You are viewing a plain text version of this content. The canonical link for it is here.
Posted to issues@spark.apache.org by "Nick Pentreath (JIRA)" <ji...@apache.org> on 2017/08/03 12:00:01 UTC

[jira] [Commented] (SPARK-21086) CrossValidator, TrainValidationSplit should preserve all models after fitting

    [ https://issues.apache.org/jira/browse/SPARK-21086?page=com.atlassian.jira.plugin.system.issuetabpanels:comment-tabpanel&focusedCommentId=16112623#comment-16112623 ] 
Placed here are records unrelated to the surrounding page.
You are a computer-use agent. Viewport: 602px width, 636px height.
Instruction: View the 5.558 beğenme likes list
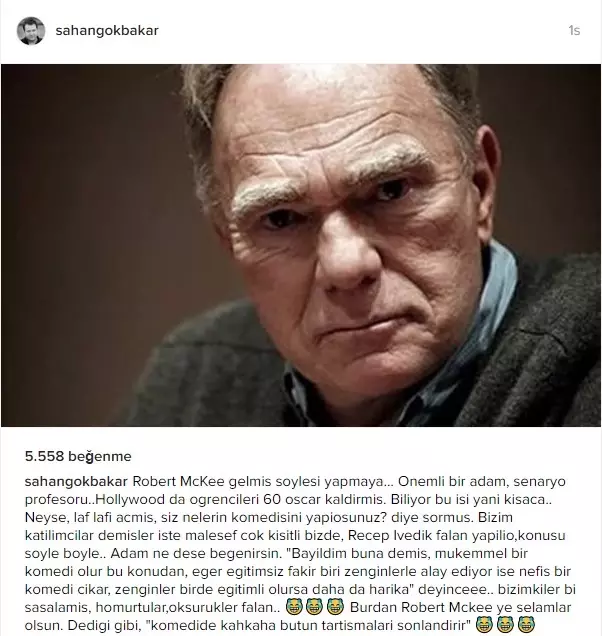click(x=78, y=456)

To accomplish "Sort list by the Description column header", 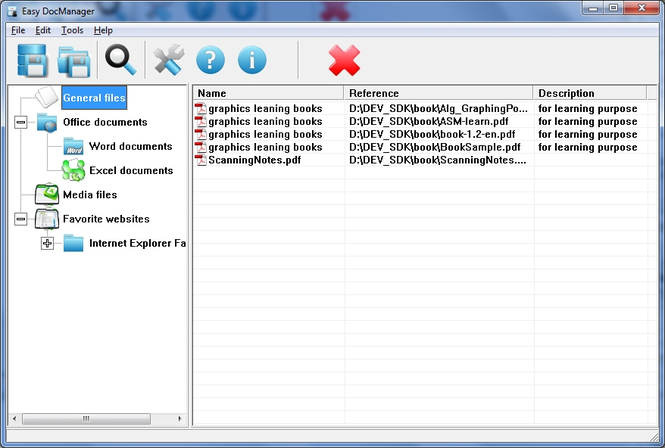I will (x=590, y=93).
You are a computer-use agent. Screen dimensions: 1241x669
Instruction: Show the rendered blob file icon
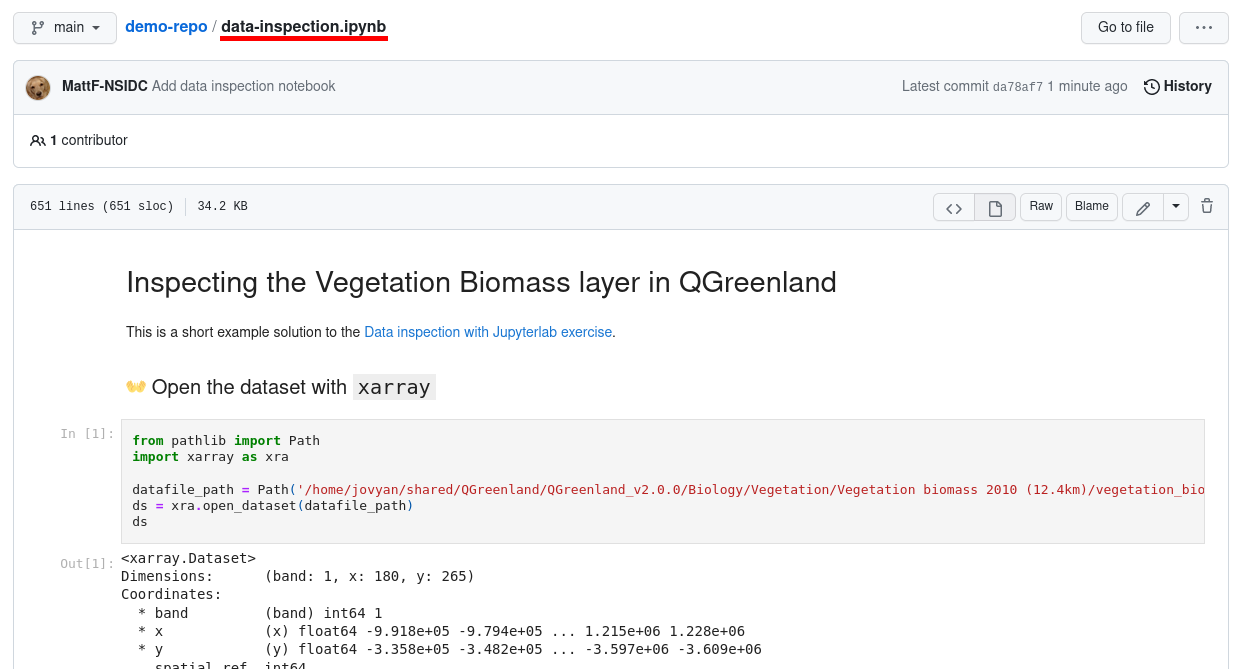tap(995, 207)
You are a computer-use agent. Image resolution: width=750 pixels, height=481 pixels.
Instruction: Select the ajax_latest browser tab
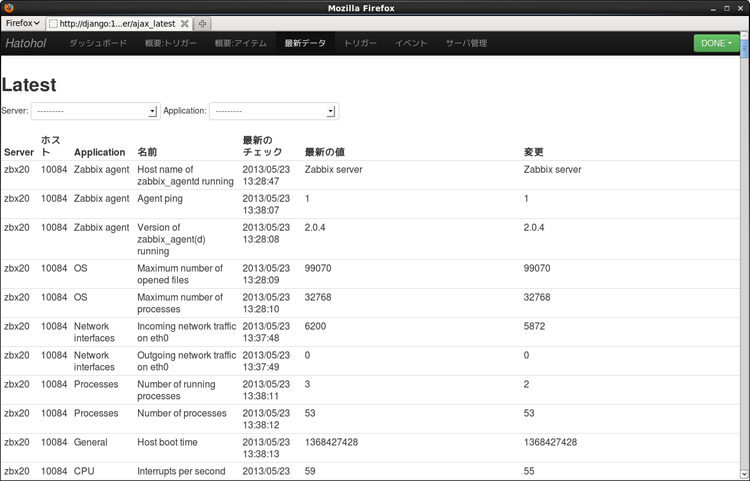[x=118, y=23]
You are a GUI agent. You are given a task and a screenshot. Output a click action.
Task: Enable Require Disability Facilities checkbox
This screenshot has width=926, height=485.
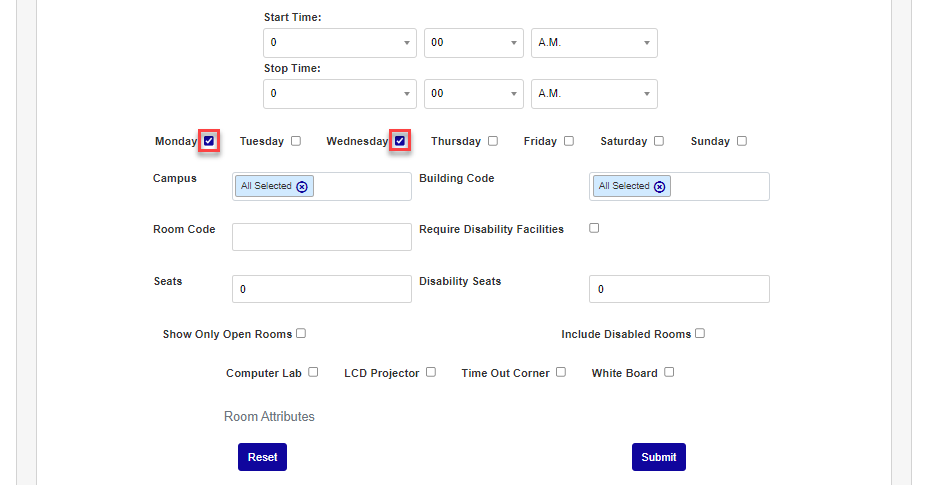pos(594,228)
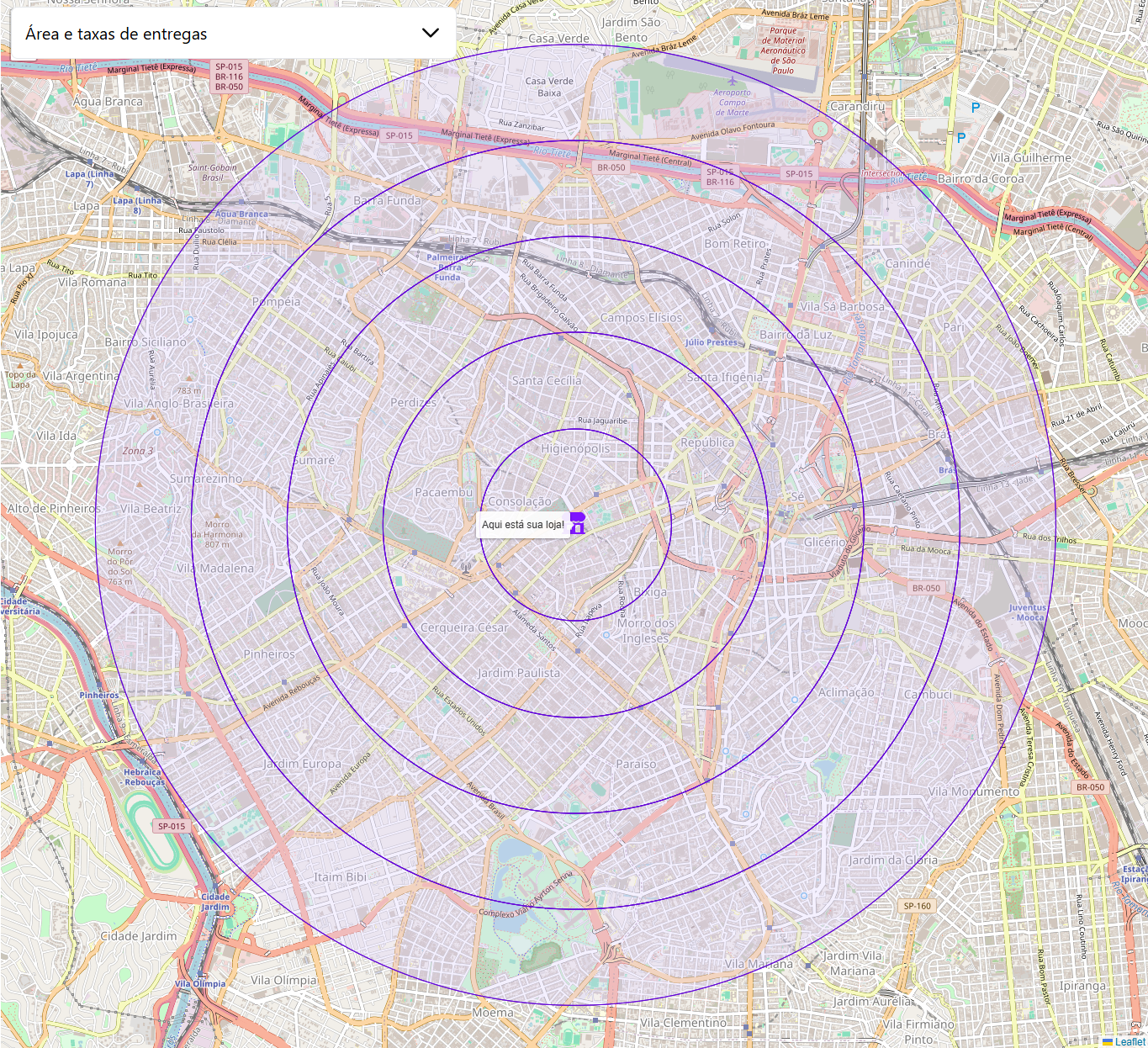Click the Hebraica-Rebouças station label
The height and width of the screenshot is (1048, 1148).
coord(143,777)
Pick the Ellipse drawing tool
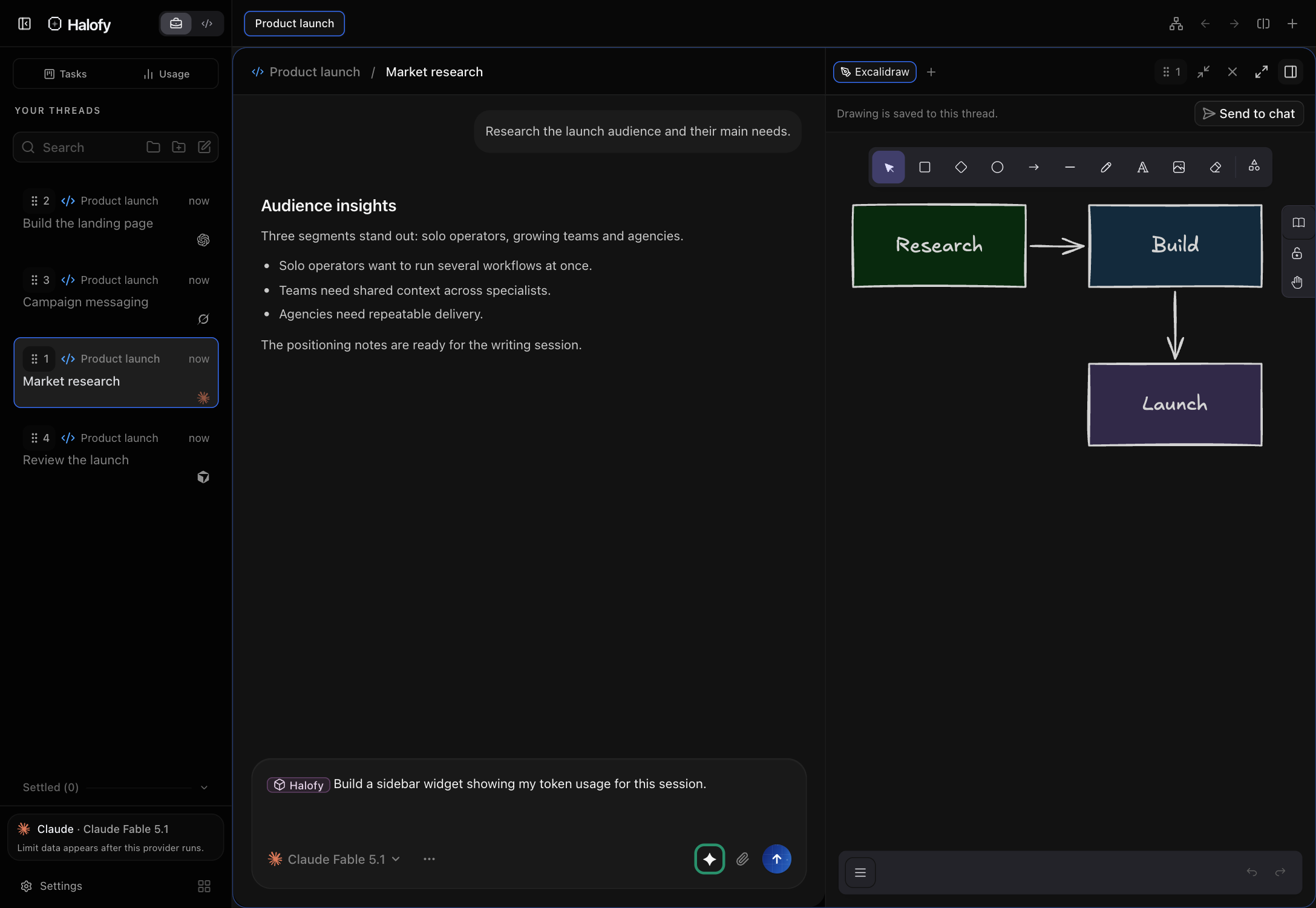Screen dimensions: 1316x908 tap(997, 167)
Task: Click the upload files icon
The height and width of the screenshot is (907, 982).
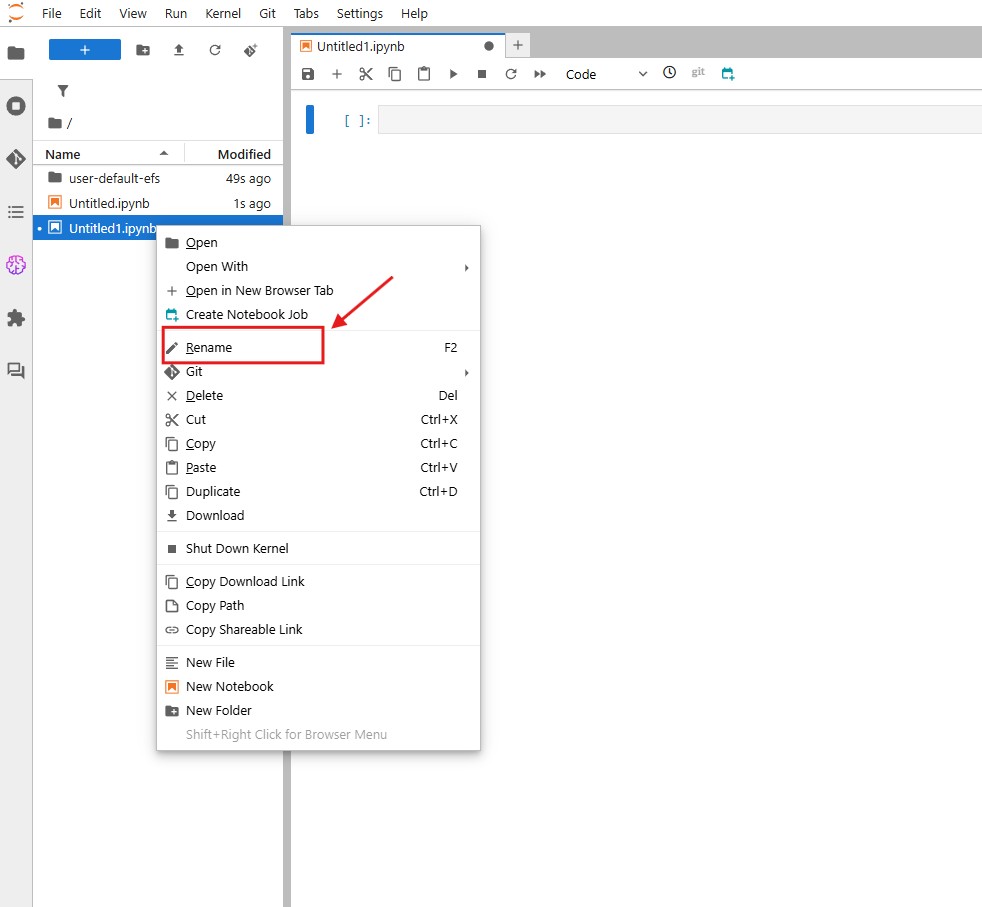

Nick Pentreath commented on SPARK-21086:
----------------------------------------

I just want to understand _why_ folks want to keep all the models? Is it actually the models (and model data) they want, or a way (well, easier "official API" way) to link the param permutations with the cross-val score to see what param combinations result in what scores? (In which case, https://issues.apache.org/jira/browse/SPARK-18704 is actually the solution).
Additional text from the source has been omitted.